Au vu du paragraphe précédent, on peut deviner sans peine de quoi il s’agit précisément. Pour ceux qui auraient des doutes, ou ne veulent pas la confirmation, je spoile méchamment dans la phrase suivante (voire dans l’article entier, puisque le résumé n’est pas trop subtil à ce niveau). Il s’agit donc (ohalala quelle surprise !) de la mort de l’une des sœurs qui arrive évidemment (là encore) alors qu’elle avaient échangé leur place. Personne ne sait donc que ce n’est pas l’une qui est morte mais l’autre, sauf la survivante (logique, hein, oh). Elle va donc, une nouvelle fois, se sentir coupable de la mort d’une proche.
La sœur restante est donc anéantie, perdue. Est-ce que cela vaut la peine de vivre sans la sœur avec qui elle a tout partagé (sauf le petit ami, faut pas exagérer, bande de coquinous) ? A cette perte terrible s’ajoutent les circonstances, encore floues, qui nécessitent les investigations de la police. Mais l’héroïne est sûre d’une chose : elle est responsable, c’est elle qui aurait dû mourir (culpabilité du survivant, aggravée par leur petit jeu)(d’où le jeu de mot du titre).
Et puis, étant toujours dans le rôle de sa sœur en vérité décédée, elle s’interroge : doit-elle révéler la vérité ou bien la cacher ? Peut-elle vivre la vie de l’autre ? Elle n’hésite, à vrai dire, pas longtemps. Sauf que l’enquête de la police met en danger son usurpation d’identité et que le petit ami sait faire la différence entre les deux.

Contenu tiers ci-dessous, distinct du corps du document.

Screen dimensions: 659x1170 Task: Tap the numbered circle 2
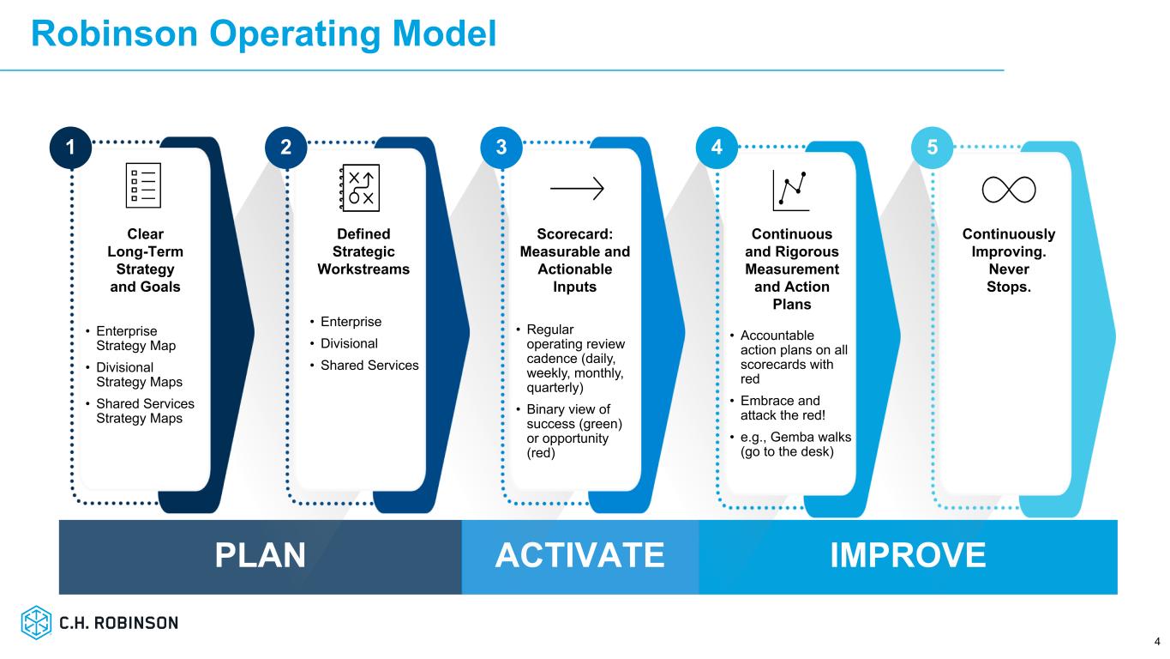pyautogui.click(x=286, y=148)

Et il va donc la reconnaître. C’est dramatique.
L’auteure ne fait clairement pas dans la subtilité puisque les personnages eux-même crient « méfie-toi de [tel danger] ! » avant que celui-ci ne survienne quelques case plus loin. Reiko Momoshi fait donc avancer son récit avec de très gros sabots, prenant à peine le temps de mettre en scène ses persos avant de les faire souffrir avec cruauté. C’est simple, en 80 pages, Reiko Momoshi a eu le temps de tuer la moitié de la famille. Il lui reste pourtant quatre tomes et elle annonce déjà un autre drame à venir. Je crains et suspecte la surenchère. C’est donc difficile de s’attacher à des inconnus qui sont plongés dans la douleur à peine leur présentation terminée, d’autant que cela ne semble pas vouloir s’arrêter. Il n’y a pas une seule page à perdre pour le pathos. Tant de traumas, et pas une seule séance de psychanalyse à l’horizon…

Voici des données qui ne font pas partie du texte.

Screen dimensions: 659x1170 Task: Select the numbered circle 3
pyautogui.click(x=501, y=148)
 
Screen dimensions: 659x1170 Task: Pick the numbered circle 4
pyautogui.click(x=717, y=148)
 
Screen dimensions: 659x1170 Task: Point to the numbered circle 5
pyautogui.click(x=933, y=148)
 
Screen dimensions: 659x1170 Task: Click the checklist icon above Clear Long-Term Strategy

Côté dessin, c’est dans les habitudes de ce que proposent les shôjos dans leur vaste majorité : personnages aux grands yeux (voir les couv’), adultes qui paraissent quasiment aussi jeunes que leurs enfants (c’est troublant), usage de trames, etc. Cela ne révolutionne pas les codes, mais c’est bien réalisé, avec une mise en scène prenante et qui sait user de suspens quand il le faut (même si on voit arriver les drames à des kilomètres).
En bref, je suis assez curieux de voir où l’auteure va emmener l’héroïne, et surtout ce qu’elle va lui faire subir (sadisme). Le côté policier qui se profile en fin de tome peut être intéressant s’il est bien traité, tout comme la critique du comportement des médias et le voyeurisme des gens durant une affaire de ce type. Mais j’attends surtout un peu plus de finesse dans l’écriture. A suivre, donc.